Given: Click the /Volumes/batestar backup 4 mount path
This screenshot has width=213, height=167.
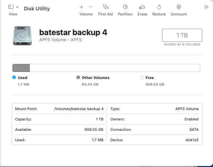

* * *

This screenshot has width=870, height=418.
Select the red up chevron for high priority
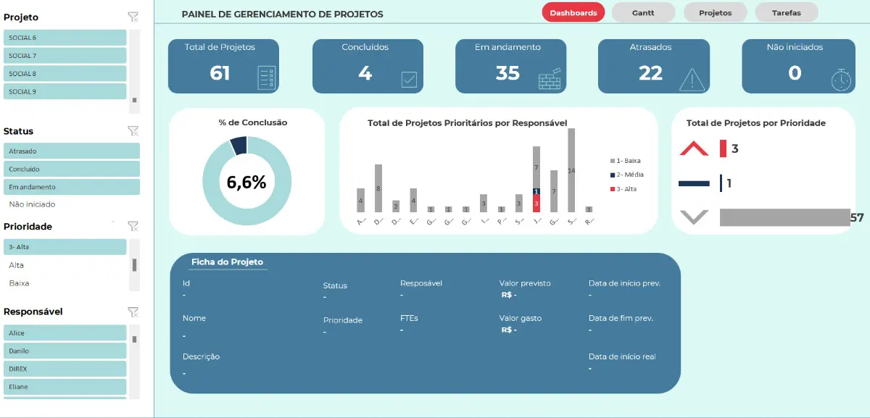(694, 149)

* _TASK TO COMPLETE_
Copy all lines from the data above that contain the word "This".

* _WORKED SOLUTION_
This screenshot has width=213, height=167.
This screenshot has width=870, height=418.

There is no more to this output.